Scott Woods: Bringing Back the Christopher Columbus Statue is an Offense

It’s a sign that Columbus leaders have little interest in taking racism seriously.

Scott Woods
Columbus Monthly
Workers remove the Christopher Columbus statue at Columbus City Hall on July 1, 2020.

Here’s the way things work here: When the city wants to do something—build a new arena or hand out tax abatements like candy—it’s going to find a way to do it. It may not do it at that moment, but it doesn’t like losing. The people who run Columbus will go a long way not to lose.

What sometimes hides that truth is that occasionally people who don’t run the city, aka citizens, place a speed bump in front of a plan. Columbus is still small enough that public-facing shame is still a viable tactic. Make enough noise or get the city noticed by national media in a way that makes city leaders look nefarious and you might stall something out.

This is what happened with the Christopher Columbus statues that used to stand in front of City Hall and Columbus State Community College. During the protests of 2020, fueled by the worldwide outcry over the police killings of George Floyd and Breonna Taylor, a city already reeling from pandemic shutdowns felt pressure to not be seen as the problem. Some cities don’t care about that perception because they’re too big to fail politically. No matter how politically corrupt New York may be, nobody’s refunding their Hamilton tickets.

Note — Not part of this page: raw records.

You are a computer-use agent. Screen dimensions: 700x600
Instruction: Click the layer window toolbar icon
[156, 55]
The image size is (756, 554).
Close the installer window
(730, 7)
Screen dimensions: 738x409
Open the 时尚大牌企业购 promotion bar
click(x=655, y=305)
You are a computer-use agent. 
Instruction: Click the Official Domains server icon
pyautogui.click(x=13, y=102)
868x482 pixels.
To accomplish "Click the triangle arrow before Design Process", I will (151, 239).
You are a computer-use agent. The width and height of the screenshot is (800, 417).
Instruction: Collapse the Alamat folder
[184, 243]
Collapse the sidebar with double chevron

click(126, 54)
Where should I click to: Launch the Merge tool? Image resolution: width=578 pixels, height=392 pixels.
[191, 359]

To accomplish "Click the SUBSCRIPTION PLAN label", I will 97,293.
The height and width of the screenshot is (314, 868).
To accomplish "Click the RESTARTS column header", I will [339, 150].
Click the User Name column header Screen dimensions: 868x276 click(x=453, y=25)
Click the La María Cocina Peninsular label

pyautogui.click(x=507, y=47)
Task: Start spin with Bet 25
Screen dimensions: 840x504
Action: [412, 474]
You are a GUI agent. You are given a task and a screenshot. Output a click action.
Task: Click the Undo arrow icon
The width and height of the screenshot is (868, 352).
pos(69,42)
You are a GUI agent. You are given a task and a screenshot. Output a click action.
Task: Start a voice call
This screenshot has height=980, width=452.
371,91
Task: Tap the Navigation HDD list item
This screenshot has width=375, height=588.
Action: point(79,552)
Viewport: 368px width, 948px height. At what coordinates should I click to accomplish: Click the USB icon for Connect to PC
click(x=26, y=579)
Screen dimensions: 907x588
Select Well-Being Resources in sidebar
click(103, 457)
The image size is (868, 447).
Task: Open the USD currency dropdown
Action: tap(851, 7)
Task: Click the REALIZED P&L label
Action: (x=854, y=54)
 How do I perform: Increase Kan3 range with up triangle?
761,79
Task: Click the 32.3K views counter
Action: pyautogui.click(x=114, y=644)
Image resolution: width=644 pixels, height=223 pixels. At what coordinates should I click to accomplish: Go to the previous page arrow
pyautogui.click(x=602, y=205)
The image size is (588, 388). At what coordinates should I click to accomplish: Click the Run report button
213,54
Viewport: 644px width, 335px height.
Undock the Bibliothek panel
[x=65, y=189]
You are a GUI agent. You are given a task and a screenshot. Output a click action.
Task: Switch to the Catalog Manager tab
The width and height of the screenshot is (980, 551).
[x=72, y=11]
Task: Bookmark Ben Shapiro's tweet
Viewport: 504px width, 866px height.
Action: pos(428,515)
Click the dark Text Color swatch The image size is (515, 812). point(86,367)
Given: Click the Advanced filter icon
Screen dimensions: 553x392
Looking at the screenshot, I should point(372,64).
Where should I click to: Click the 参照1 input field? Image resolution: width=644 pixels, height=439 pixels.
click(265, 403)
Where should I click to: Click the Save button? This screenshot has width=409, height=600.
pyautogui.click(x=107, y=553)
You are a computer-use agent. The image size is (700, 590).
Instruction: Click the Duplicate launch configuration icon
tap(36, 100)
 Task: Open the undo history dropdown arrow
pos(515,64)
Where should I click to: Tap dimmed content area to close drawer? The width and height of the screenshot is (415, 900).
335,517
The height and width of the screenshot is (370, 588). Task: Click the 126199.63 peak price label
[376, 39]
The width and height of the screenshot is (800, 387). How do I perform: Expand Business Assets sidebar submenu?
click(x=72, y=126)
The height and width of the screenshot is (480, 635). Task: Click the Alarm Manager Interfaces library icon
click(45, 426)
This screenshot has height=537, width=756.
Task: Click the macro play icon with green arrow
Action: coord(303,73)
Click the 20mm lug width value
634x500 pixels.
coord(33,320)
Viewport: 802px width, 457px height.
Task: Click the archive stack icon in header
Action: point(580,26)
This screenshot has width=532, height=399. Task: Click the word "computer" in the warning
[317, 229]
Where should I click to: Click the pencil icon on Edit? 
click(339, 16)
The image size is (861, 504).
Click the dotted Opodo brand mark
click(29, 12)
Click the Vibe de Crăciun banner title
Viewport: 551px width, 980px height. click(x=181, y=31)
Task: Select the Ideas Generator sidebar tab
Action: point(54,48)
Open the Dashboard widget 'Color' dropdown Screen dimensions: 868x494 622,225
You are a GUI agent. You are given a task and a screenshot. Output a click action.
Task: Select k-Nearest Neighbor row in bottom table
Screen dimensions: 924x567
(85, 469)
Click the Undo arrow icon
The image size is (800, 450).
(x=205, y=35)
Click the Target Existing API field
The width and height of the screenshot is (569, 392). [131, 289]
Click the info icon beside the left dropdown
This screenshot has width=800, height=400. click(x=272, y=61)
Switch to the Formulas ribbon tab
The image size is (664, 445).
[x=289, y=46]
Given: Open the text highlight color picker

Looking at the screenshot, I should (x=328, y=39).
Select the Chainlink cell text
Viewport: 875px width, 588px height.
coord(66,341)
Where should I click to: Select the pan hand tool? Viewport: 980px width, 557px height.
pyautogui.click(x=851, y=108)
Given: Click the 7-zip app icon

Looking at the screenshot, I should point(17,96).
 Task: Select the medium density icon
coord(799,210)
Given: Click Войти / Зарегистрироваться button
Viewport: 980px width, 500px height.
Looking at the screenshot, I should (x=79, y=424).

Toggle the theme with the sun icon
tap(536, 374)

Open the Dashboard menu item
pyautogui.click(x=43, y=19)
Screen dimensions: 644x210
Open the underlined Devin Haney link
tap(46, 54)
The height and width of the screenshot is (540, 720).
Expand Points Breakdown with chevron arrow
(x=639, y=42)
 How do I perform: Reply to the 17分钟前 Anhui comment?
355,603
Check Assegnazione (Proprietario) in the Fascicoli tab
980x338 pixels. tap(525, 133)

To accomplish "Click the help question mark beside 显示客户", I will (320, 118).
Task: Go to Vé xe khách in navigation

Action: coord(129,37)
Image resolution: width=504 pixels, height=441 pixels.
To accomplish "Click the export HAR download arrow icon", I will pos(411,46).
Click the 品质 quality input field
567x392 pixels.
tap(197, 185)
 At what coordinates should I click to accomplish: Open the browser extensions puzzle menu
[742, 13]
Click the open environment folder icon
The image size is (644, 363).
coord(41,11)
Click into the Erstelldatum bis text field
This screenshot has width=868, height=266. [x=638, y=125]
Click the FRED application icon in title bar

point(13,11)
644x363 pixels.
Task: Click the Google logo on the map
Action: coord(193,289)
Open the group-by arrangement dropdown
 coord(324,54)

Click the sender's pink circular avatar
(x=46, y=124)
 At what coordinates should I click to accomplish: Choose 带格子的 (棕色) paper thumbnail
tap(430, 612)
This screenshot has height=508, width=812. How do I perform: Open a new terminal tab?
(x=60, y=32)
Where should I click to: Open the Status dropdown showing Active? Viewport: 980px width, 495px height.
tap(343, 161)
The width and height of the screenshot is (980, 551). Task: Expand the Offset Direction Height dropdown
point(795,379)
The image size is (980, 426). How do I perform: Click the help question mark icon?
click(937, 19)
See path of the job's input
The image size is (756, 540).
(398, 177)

Columbus police clearly don’t care how they’re perceived, but then, they’re armed, and that’s kind of a big deal to them. More concerned are people who are (more or less) installed by the public into office, like City Council and the mayor. They’re a little more sensitive to being seen as the face of systemic racism and cultural appropriation, and so the statues had to go. Mind you, this wasn’t on the list of any Black people I know—we were protesting police abuse—but we weren’t exactly upset about it either. Removing statues is an easy layup if you’re looking to score political points, especially while your predominant business district is boarded up like a Lincoln Logs playset.

The thing about such concessions is that they’re almost never permanent. When communal anger subsides and public sentiment is focused elsewhere, things that were once out of fashion for a season find their way back onto runways. Again, Columbus doesn’t like to lose, and being told what to do by a bunch of people blocking street corners is offensive to those with political and economic skin in the game.

So imagine my lack of surprise when, on Monday of this week, Columbus City Council tabled a contract that would facilitate the reinstallation of the City Hall Columbus statue.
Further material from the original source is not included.